US Pork Council Weighs in on Indonesia’s Pork Import Restriction

US - The US is placing a World Trade Organisation (WTO) dispute case against Indonesia for violating trade agreements on pork imports.
calendar icon 21 July 2015
clock icon 5 minute read

The US' National Pork Producers Council (NPPC) has explained the case in a statement.

Although Indonesia is a predominantly Muslim country, there is significant potential demand for pork products in the country’s Hotel Restaurant and Institutional (HRI) sector, as well as among minority populations within the country.

However, the Indonesian government imposes a variety of restrictions on pork imports that make it extremely difficult for the US pork industry to export product to the Indonesian market.

Indonesian import requirements for pork are contained in two regulations: Regulation No. 46/M-DAG/PER/8/201, titled “Animal and Animal Product Import and Export Provision”; and Regulation No. 139/PD/410/12/2014, titled “Importation of Carcasses, Meat, And/Or Processed Meat Products.”

Indonesia maintains an extremely complicated and burdensome process for obtaining meat import permits. As described in the regulations cited above, pork importers must obtain import permits from both the Ministry of Agriculture and the Ministry of Trade.

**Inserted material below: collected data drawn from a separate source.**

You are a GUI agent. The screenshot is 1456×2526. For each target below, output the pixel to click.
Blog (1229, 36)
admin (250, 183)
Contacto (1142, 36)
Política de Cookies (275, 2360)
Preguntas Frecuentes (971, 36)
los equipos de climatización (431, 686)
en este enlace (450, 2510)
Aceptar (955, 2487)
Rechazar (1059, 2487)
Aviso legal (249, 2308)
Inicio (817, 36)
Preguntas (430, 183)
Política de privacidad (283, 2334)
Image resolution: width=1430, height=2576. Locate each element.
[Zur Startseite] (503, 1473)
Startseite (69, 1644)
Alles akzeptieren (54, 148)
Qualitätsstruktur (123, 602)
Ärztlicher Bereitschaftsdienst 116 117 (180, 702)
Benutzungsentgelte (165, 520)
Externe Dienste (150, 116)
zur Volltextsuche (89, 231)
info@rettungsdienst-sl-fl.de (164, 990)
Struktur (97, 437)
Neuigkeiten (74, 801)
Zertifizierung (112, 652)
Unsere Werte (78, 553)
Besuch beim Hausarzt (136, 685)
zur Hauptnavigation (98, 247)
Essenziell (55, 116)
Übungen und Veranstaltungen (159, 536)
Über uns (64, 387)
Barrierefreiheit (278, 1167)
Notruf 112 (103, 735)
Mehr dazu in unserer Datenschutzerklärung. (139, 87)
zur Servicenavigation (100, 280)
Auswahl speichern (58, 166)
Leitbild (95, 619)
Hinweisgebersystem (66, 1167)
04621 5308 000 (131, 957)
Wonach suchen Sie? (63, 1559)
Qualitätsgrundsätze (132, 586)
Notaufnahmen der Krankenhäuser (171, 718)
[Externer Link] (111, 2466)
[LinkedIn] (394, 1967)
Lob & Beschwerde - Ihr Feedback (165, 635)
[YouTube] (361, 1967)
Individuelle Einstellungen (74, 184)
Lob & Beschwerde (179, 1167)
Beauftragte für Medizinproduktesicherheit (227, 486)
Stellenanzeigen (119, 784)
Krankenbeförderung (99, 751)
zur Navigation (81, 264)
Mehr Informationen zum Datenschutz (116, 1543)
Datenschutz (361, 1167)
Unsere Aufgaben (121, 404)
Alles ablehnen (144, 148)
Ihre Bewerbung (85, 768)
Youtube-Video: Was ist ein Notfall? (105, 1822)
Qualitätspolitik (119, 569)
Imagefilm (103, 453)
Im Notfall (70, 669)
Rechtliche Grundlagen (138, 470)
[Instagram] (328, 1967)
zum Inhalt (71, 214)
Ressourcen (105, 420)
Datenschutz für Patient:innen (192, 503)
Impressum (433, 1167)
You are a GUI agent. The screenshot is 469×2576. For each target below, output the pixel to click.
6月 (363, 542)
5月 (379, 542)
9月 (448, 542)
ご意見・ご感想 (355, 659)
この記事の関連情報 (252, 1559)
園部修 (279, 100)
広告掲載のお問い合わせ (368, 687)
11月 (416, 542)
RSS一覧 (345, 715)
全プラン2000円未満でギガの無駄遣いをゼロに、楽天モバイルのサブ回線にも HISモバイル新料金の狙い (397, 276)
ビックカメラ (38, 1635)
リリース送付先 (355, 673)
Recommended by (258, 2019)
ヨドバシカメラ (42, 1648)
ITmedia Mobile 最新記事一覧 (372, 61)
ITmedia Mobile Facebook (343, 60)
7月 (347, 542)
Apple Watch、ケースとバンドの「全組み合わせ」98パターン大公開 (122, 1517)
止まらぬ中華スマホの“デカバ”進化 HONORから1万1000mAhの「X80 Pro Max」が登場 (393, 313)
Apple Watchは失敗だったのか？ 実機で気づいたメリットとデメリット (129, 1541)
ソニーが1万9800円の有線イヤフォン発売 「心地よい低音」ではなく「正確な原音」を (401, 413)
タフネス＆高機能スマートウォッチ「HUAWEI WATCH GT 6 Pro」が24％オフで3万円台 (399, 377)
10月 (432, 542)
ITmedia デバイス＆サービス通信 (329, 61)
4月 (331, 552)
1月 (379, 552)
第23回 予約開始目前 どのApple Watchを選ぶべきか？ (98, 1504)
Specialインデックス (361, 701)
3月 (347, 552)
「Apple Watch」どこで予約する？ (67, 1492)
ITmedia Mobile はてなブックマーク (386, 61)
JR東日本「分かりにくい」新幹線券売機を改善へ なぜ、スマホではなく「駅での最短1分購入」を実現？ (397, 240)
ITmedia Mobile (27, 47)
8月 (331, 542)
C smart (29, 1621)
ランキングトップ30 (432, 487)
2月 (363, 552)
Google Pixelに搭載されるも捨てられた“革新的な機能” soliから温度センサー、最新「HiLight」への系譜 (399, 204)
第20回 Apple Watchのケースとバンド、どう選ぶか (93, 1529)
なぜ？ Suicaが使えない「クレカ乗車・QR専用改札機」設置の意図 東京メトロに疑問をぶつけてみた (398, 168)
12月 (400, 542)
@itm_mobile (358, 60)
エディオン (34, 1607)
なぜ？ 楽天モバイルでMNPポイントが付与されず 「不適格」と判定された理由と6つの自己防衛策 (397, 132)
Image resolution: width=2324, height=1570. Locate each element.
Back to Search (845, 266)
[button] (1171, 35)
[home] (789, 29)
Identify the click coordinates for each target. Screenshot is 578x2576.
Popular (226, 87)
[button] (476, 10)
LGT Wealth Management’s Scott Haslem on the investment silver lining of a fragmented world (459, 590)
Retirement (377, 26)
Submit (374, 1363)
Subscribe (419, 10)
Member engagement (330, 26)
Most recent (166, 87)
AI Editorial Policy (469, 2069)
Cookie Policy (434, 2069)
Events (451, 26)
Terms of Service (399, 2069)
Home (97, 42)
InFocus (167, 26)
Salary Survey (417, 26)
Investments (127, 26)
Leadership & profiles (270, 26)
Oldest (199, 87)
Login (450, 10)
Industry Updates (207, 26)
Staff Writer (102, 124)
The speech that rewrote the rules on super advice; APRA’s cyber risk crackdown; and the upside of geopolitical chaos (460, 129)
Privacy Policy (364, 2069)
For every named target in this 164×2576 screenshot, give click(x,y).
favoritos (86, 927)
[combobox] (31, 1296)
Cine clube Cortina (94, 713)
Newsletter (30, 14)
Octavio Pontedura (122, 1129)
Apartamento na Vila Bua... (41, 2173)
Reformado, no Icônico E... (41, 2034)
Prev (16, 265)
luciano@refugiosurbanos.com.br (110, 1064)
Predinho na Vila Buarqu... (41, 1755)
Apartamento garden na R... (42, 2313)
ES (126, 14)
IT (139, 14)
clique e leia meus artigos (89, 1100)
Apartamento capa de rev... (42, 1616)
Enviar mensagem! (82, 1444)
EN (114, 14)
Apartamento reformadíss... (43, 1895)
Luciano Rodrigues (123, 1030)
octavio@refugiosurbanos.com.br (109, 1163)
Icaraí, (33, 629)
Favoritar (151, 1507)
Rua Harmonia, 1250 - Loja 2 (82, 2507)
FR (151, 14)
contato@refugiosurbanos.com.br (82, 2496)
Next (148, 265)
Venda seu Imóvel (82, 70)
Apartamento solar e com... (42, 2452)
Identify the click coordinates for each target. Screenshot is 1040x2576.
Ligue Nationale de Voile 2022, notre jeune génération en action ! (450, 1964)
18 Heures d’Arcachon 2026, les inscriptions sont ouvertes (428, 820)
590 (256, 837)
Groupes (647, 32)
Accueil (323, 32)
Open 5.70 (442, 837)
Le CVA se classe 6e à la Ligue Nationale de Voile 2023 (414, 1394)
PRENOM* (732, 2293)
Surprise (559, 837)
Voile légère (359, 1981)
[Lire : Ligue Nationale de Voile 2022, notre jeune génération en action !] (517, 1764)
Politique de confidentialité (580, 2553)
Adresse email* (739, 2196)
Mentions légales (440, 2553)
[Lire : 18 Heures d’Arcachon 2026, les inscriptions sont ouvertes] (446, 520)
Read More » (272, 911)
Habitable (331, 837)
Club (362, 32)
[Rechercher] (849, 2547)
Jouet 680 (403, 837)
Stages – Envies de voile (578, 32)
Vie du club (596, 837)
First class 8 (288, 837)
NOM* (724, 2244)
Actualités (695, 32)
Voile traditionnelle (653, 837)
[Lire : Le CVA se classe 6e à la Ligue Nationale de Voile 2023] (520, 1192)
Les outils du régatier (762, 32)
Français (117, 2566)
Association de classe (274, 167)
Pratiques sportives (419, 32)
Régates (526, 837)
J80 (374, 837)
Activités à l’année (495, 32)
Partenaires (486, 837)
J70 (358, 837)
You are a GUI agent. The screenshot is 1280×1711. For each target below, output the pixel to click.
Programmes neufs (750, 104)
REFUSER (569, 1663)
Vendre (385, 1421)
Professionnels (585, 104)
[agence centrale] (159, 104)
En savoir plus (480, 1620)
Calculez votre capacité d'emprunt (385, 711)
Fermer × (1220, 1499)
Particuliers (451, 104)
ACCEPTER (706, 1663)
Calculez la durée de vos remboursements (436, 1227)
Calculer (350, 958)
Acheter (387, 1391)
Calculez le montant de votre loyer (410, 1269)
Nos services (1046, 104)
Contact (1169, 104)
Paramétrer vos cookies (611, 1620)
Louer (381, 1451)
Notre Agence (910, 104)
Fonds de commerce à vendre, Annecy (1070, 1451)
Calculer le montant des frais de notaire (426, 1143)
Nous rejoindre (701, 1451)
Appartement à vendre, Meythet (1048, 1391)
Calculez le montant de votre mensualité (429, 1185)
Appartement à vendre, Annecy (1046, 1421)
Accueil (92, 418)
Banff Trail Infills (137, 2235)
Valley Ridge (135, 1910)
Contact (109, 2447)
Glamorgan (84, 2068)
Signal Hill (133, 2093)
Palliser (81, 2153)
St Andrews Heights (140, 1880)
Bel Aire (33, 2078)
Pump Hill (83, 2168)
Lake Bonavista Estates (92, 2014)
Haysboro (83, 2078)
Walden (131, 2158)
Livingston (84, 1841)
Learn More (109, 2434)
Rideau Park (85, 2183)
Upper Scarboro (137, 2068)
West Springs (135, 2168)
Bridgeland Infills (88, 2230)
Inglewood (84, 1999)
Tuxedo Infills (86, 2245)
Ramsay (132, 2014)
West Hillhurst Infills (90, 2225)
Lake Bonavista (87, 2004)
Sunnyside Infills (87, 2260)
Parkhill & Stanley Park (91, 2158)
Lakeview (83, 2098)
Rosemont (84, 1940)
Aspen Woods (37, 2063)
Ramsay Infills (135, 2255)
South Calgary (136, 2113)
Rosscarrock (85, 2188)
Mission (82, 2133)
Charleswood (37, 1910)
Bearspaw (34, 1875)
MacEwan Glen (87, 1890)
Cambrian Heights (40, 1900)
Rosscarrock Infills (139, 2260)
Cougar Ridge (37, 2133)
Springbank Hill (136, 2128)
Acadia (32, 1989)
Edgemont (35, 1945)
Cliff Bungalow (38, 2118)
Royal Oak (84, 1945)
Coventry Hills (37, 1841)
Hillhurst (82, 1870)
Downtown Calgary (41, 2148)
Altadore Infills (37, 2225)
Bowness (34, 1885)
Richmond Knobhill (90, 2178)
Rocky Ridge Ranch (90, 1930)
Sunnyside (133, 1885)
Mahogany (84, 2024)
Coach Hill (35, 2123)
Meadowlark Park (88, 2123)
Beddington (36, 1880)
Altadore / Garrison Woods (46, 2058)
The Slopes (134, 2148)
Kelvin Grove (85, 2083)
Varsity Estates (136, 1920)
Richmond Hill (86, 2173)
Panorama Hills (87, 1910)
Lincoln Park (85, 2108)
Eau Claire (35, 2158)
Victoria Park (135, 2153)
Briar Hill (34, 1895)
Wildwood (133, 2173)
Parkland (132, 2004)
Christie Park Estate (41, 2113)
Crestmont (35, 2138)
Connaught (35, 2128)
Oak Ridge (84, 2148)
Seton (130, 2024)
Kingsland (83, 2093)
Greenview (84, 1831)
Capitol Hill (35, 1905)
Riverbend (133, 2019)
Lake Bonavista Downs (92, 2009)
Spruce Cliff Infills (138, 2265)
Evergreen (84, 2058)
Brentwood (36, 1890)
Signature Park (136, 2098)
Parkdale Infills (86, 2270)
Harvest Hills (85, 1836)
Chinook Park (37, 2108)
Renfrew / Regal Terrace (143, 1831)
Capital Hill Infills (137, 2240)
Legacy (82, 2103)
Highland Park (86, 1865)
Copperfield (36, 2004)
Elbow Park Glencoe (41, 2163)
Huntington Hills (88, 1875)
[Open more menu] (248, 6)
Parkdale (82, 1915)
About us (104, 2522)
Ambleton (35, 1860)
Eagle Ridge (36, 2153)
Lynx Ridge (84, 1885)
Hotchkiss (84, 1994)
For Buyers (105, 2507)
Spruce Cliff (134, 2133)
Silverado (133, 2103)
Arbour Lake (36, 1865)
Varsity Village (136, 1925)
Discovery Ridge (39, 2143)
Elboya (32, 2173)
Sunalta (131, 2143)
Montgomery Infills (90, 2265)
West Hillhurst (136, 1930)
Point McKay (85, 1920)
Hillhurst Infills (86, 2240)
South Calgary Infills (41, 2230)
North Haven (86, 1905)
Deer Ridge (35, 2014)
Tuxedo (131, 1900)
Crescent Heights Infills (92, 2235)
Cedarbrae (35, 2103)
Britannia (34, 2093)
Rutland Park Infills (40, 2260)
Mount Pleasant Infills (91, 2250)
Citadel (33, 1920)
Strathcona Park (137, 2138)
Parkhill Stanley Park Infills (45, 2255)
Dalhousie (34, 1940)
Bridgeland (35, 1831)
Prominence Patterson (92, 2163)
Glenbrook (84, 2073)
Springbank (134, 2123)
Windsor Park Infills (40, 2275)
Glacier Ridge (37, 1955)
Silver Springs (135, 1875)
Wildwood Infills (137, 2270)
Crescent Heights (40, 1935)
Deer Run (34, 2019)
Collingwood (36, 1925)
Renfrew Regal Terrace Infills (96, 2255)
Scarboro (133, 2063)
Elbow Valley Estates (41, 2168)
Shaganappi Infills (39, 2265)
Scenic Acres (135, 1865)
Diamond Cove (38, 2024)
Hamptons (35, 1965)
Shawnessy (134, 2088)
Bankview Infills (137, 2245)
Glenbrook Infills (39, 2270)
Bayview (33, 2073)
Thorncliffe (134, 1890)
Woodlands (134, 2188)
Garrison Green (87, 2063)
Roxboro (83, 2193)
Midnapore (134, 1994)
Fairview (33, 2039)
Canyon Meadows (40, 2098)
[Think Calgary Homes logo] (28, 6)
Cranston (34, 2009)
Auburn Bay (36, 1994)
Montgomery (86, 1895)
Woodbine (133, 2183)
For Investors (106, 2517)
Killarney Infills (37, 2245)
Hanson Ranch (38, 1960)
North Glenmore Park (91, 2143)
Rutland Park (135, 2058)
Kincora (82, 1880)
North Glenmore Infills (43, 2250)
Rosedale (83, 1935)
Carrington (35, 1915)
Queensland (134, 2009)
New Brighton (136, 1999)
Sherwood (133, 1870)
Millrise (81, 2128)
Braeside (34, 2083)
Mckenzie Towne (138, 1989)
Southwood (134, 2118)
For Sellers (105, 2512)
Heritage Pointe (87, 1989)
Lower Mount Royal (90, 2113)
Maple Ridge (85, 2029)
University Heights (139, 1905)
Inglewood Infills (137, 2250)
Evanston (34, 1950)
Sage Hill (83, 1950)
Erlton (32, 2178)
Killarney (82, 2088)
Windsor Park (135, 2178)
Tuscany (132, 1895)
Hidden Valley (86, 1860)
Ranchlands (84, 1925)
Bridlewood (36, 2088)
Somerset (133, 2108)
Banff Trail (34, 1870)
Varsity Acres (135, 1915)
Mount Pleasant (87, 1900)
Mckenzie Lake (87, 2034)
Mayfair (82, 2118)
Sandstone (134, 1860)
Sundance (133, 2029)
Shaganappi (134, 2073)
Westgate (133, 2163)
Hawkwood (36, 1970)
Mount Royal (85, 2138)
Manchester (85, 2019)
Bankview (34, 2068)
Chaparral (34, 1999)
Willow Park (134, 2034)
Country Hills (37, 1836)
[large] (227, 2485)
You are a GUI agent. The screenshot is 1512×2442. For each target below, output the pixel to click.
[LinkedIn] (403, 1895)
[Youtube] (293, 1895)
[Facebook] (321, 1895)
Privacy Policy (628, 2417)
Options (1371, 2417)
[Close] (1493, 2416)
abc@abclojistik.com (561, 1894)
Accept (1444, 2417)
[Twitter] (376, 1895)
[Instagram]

These permits are issued on a quarterly basis and only days before the beginning of the new quarter. Any imports authorised under the permit system must arrive during the same quarter for which the permits were issued. Indonesia’s highly bureaucratic import permit approval process for pork, combined with the very limited period of time allowed for shipments under the import permit system, severely restrict market access.

Additionally, Indonesian regulations require that all importers utilise at least 80 per cent of the permits authorised for a given quarter. Importers who fail to make use of 80 per cent of their permits during the quarter are penalised through restrictions on the grant of future import permits.

To avoid penalties for underuse of permits, Indonesian importers consistently apply for permit levels well below their anticipated import needs.

In the NPPC's view, Indonesia’s import permit system for pork violates numerous provisions of the WTO Agreement on Import Licensing Procedures, including, but not necessarily limited to, Articles 1.2, 1.5, 1.6, 2.2, 3.2 and 3.3 of the Import Licensing Agreement.

In addition, Indonesia’s import regime for pork is likely in violation of GATT Article XI.1, titled “General Elimination of Quantitative Restrictions,” as well as Article 4.2 of the WTO Agreement on Agriculture, requiring the removal of market access restrictions other than tariffs on agricultural products.

Indonesia currently allows imports of pork from only five US slaughter and processing pork plants, severely limiting the supply of US pork to the Indonesian market. According to the USDA Foreign Agricultural Service office in Jakarta, the Indonesian government is making “little effort” to approve additional plants.

Indonesia’s refusal to grant approval to additional US pork plants is particularly frustrating in light of the fact that, as late as 2007, Indonesia accepted the USDA plant inspection and approval system for pork, allowing imports from all USDA-approved plants.

Indonesia’s refusal to accept the USDA plant inspection and approval system as equivalent to its own is in conflict with the principle of “equivalence” contained in Article 4 of the WTO Agreement on the Application of Sanitary and Phytosanitary Measures (“WTO SPS Agreement”). The Indonesian government’s apparent refusal to conduct the audits required to expand the list of US pork plants approved for export to Indonesia may also violate various provisions of the WTO SPS Agreement, in particular Article 2.3.

Regulation No. 139/PD/410/ 2014, Appendix II, provides a list of pork products that are eligible for import into Indonesia. Pork offal (HTS 0206) is not included on the list. There is no science-based reason for excluding pork offal from import eligibility. Indonesia should take action to ensure that pork offal can be imported into the country, the NPPC said.

Finally, Article 17 of Regulation 46/M-DAG/PER/8/2013 stipulates that imported product may only be used in “industry, hotel, restaurant, catering, and/or other specific requirements.” This list appears to exclude supermarkets or wet markets. There is no science- or food safety-based reason for excluding the sale of imported pork to supermarkets or wet markets. The NPPC said that Indonesia should take action to ensure that pork can be marketed to all retail outlets.

In summary, NPPC commended the US government, and the Office of the US Trade Representative in particular, for pursuing a WTO dispute settlement case against Indonesia related to its import restrictions on agricultural products, including pork.